Fernando Clavijo parece creer que sí, que las empresas favorecidas tras el parón del Covid por un par de años de buenos números, deben pagar mejores salarios a sus empleados. El presidente aprovechó la kermesse de Fitur para contar que en Exceltur se abordaron aspectos como la productividad y la formación, o la paradoja de que no haya mano de obra suficiente para atender las demandas del sector turístico, cuando los desempleados españoles suman la cifra de tres millones y medio. Clavijo defiende la tesis de que si la oferta incorpora mejores salarios de los actuales, aparecerán sin duda candidatos a los puestos vacantes. Yo no lo tengo tan claro, entre otras cosas porque los salarios no se fijan de forma voluntarista. Los datos sobre contratación en el sector turístico canario son bastante acongojantes, básicamente porque demuestran que son muchos los extranjeros que no tienen inconveniente alguno en dejarse contratar por esos salarios tan bajos a los que se refiere el presidente. Quizá el problema de que tantos canarios rechacen trabajar en el sector no esté en los bajos salarios, sino en la mezcla de actitudes de quienes no aceptan el trabajo como un imperativo (ni lo asumen como necesidad) y de las instituciones públicas, que han ido tejiendo un escudo social que –más que proteger a los más pobres– alienta el escapismo laboral y la renuncia al esfuerzo, y facilita la extensión del espejismo de que es posible vivir con dignidad sin dar chapa.

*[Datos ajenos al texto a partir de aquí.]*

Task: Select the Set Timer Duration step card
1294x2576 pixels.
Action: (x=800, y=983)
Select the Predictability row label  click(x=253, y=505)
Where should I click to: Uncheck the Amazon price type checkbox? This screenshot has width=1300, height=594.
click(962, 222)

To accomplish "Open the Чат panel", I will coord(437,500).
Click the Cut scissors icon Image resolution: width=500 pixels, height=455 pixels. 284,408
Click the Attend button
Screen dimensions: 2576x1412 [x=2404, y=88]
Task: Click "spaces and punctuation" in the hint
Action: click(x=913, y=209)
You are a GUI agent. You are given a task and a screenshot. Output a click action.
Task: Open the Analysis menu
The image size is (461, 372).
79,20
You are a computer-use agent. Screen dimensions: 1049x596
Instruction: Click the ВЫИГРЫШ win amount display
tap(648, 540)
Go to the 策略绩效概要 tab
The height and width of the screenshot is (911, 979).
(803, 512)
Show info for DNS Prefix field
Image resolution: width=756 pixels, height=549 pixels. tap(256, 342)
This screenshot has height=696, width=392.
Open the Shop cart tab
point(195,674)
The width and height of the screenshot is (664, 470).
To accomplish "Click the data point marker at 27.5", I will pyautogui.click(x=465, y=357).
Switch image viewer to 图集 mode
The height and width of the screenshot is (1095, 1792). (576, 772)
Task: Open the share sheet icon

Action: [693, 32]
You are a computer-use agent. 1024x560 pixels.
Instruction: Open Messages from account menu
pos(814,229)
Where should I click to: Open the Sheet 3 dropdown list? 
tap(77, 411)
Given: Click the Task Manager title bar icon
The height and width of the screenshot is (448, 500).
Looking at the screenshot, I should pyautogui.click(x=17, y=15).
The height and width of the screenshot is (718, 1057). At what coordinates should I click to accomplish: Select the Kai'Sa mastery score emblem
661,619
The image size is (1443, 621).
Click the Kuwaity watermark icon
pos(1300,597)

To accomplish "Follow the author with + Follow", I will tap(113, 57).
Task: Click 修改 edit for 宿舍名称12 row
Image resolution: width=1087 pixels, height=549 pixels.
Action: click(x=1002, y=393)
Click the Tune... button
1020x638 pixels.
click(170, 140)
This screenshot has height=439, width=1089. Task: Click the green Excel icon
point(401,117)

En las democracias desarrolladas hay dos formas de repartir la riqueza: por la vía de que los salarios crezcan al menos en la misma proporción y a la misma velocidad que los beneficios empresariales, y por la aplicación de impuestos justos que contribuyan a una eficaz redistribución de la riqueza gracias a la prestación de servicios públicos que hoy consideramos esenciales: la sanidad, la educación, la asistencia social, la vivienda y las infraestructuras. El problema es que esos dos mecanismos tienen que funcionar con un cierto equilibrio, para evitar que la presión asfixie a las empresas. La hibridación de menos beneficios con más impuestos no es una política que acompañe la reducción de la pobreza. Más bien todo lo contrario.

No creo yo que Clavijo sea un peligroso comunista, ni que su intención al proponer aumentos salariales en el sector fuera provocar inmediatamente sarpullidos en el ecosistema hostelero. Lo que está pasando en los últimos tiempos es que en medio del griterío del circo, cada vez se confunden más las competencias y atribuciones. Los gobiernos están para aplicar política, no para emitir sermones quedabien. Si Clavijo es partidario de que los empresarios suban los salarios, lo que tendría que hacer es definir políticas que disuadan de beneficios abusivos, gravando con impuestos los márgenes empresariales, no aconsejar a los que contratan con ruegos y peticiones bien intencionadas que a nada y a nadie obligan. Políticas para subir el impuesto al beneficio son competencia de este Gobierno, igual que puede serlo reorientar la RIC –o cualquier otra gracia fiscal– a la contratación con salarios por encima de convenio.

De este Gobierno –como de ningún otro gobierno– cabe esperar milagro alguno. Pero si esperar razones y propuestas y medidas alejadas de la propaganda. O al menos más alejadas que las de una Yolanda cualquiera.